Можно было провести с ней ночь и за один луидор, а двадцать пять платить лишь в том случае, если удастся произвести желаемое действо. Стало известно, что многие офицеры и молодые чиновники пытались совершить сей подвиг, однако же безуспешно, и каждый терял только свой луидор.
Необычайность такого положения была слишком пикантной, чтобы и у меня не возникло искушения. Посему я поспешил заявить о себе, но, не желая быть обманутым, принял меры предосторожности. Я сказал этой красавице, что она придёт ко мне ужинать и получит двадцать пять луидоров, если полностью удовлетворит меня, а в противном случае — шесть, конечно при условии, что у неё не обнаружится никакого изъяна.
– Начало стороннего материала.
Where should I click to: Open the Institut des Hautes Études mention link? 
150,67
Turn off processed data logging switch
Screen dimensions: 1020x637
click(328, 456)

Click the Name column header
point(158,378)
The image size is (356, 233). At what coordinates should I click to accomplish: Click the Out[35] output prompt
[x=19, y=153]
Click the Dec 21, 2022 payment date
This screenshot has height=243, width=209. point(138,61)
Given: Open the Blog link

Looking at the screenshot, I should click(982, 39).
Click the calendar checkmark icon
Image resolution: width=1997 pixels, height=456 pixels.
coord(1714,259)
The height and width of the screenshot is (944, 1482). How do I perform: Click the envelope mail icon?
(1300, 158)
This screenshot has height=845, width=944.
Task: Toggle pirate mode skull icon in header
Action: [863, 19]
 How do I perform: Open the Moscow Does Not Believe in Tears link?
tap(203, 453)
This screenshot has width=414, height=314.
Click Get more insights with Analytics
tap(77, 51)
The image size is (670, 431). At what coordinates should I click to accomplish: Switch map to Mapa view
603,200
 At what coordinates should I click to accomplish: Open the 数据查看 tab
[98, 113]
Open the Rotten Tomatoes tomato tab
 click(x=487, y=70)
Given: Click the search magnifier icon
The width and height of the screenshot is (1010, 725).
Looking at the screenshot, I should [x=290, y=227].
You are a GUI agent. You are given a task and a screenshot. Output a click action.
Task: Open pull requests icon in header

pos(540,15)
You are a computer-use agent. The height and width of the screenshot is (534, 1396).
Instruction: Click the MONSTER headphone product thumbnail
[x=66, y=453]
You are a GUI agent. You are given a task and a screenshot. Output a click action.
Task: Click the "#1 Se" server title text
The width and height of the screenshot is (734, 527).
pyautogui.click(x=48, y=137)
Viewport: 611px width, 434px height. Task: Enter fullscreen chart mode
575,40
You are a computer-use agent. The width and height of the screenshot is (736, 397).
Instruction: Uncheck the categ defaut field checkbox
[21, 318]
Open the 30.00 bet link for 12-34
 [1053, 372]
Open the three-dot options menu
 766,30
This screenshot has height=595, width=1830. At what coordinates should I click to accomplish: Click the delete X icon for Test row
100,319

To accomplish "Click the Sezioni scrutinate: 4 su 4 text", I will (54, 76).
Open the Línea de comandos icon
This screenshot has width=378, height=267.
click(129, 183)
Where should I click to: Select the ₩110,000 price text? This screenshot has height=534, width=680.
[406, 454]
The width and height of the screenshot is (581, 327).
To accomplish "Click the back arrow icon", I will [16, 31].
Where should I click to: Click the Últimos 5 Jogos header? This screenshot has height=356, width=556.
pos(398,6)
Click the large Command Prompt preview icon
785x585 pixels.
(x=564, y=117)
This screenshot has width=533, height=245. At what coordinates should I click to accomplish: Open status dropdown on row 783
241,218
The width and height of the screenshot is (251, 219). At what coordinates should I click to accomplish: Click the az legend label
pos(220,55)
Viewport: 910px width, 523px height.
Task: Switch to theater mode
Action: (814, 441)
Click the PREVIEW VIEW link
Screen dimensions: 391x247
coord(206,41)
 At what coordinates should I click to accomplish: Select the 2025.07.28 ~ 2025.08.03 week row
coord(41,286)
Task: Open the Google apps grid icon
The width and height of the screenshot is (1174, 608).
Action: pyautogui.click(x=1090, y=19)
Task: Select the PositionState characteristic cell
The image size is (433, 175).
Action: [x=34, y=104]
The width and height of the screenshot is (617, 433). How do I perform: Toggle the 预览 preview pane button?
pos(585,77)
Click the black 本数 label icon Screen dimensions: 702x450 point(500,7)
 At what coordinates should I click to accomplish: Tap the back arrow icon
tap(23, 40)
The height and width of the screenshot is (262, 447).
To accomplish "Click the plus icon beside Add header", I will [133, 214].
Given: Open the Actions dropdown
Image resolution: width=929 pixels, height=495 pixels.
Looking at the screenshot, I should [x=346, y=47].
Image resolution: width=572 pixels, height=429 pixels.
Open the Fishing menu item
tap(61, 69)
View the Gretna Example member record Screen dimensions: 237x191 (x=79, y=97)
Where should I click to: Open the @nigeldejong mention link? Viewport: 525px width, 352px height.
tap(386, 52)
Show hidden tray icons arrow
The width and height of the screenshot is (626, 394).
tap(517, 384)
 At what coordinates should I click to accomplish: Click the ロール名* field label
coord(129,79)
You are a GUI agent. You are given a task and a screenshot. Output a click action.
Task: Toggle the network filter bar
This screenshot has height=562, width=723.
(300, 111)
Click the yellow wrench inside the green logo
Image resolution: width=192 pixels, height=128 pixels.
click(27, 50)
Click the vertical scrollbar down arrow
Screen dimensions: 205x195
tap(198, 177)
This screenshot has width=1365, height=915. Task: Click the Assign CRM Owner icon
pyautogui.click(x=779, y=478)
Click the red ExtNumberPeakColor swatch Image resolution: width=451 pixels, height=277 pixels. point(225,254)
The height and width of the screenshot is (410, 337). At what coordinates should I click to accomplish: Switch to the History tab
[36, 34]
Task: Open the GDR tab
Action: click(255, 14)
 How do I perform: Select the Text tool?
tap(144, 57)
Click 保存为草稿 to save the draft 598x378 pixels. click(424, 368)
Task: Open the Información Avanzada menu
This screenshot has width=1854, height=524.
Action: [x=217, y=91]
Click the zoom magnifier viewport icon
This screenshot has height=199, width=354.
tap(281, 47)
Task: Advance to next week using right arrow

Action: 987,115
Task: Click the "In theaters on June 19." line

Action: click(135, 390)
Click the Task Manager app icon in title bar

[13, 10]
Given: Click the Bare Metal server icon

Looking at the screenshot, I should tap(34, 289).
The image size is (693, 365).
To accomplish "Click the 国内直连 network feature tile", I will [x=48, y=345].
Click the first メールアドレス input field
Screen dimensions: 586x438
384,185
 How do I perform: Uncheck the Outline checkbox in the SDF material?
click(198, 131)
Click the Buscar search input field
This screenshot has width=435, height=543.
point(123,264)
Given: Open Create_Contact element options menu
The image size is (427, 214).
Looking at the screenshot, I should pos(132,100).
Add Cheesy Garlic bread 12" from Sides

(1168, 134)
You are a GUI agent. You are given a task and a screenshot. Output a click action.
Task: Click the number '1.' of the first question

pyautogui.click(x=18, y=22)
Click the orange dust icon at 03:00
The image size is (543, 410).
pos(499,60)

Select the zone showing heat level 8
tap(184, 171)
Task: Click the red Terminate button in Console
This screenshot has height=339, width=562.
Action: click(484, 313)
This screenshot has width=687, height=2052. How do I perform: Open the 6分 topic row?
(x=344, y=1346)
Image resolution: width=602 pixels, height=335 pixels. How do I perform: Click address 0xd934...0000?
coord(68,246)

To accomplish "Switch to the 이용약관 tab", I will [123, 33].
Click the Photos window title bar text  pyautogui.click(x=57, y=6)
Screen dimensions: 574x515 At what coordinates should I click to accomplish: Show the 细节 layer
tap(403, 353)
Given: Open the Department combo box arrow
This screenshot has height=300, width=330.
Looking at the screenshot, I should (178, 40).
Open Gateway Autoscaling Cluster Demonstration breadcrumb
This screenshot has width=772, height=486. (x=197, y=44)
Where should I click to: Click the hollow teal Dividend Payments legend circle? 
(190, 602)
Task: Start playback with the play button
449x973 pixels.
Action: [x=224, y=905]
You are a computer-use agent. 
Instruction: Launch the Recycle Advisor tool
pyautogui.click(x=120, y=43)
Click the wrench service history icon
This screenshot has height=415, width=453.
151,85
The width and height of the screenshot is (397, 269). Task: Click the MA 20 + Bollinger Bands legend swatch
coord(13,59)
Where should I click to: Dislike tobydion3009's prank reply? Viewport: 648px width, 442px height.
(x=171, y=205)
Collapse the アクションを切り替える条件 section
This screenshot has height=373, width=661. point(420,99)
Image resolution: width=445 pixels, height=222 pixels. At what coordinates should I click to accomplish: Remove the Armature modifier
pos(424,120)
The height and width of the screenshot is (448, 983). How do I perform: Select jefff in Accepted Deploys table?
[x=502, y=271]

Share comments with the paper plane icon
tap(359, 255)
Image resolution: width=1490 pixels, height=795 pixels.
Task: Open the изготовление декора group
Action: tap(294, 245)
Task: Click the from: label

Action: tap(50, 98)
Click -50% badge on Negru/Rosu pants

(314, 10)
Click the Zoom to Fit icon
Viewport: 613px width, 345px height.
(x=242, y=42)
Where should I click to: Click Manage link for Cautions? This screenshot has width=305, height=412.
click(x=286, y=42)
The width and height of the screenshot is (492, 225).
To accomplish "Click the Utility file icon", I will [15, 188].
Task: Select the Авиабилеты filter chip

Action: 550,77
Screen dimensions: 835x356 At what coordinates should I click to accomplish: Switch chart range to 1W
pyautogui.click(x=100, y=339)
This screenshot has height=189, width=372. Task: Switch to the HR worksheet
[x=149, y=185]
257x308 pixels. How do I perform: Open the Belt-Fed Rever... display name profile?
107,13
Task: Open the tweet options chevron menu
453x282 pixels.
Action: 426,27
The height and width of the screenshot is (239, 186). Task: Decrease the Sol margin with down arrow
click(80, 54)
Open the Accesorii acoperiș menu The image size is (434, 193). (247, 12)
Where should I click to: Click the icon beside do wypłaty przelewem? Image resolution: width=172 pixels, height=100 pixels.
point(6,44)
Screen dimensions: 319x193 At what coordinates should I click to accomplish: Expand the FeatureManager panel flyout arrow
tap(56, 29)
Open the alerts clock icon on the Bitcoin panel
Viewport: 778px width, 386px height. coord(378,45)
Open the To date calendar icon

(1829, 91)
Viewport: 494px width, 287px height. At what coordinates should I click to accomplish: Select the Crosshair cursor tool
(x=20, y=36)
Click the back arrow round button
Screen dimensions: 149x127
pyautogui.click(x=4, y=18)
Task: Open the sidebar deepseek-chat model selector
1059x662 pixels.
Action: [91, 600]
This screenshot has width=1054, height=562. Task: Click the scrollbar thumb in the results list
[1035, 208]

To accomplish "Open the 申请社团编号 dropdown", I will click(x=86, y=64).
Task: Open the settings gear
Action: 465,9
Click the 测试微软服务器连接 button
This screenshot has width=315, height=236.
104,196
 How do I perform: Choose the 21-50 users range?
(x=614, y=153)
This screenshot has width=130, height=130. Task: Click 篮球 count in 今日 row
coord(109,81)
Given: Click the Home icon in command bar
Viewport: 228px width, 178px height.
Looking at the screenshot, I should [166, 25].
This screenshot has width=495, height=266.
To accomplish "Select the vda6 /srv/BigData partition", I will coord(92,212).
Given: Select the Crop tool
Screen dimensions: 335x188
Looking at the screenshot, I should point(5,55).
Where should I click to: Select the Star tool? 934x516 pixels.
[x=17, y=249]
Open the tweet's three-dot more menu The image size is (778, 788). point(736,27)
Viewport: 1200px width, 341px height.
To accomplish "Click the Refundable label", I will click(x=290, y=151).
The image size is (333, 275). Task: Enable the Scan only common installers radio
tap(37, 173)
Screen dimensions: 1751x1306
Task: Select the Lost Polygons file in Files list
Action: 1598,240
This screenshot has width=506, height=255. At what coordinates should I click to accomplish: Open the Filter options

Ратон пришла вместе со своей тёткой, которая за десертом оставила нас и удалилась в соседнюю комнату, чтобы провести там ночь. Девица оказалась идеалом по совершенству форм, и я не мог спокойно думать о том, что буду иметь в полном своём распоряжении и скоро, подобно Одиссею, завладею руном, правда не золотым, а цвета чёрной смоли, кое не поддалось усилиям самых блестящих юношей Меца. Читатель может подумать, что, не располагая более крепостью молодого возраста, я чувствовал неуверенность после безуспешности предшественников. Но ничего подобного — я не сомневался в себе и только посмеивался. Ведь остальные были французами, которые искуснее в умении штурмом взять неприступную крепость, чем защищаться от проделок молодой мошенницы. Родившись итальянцем, я хорошо знал все их уловки и был уверен в своём успехе.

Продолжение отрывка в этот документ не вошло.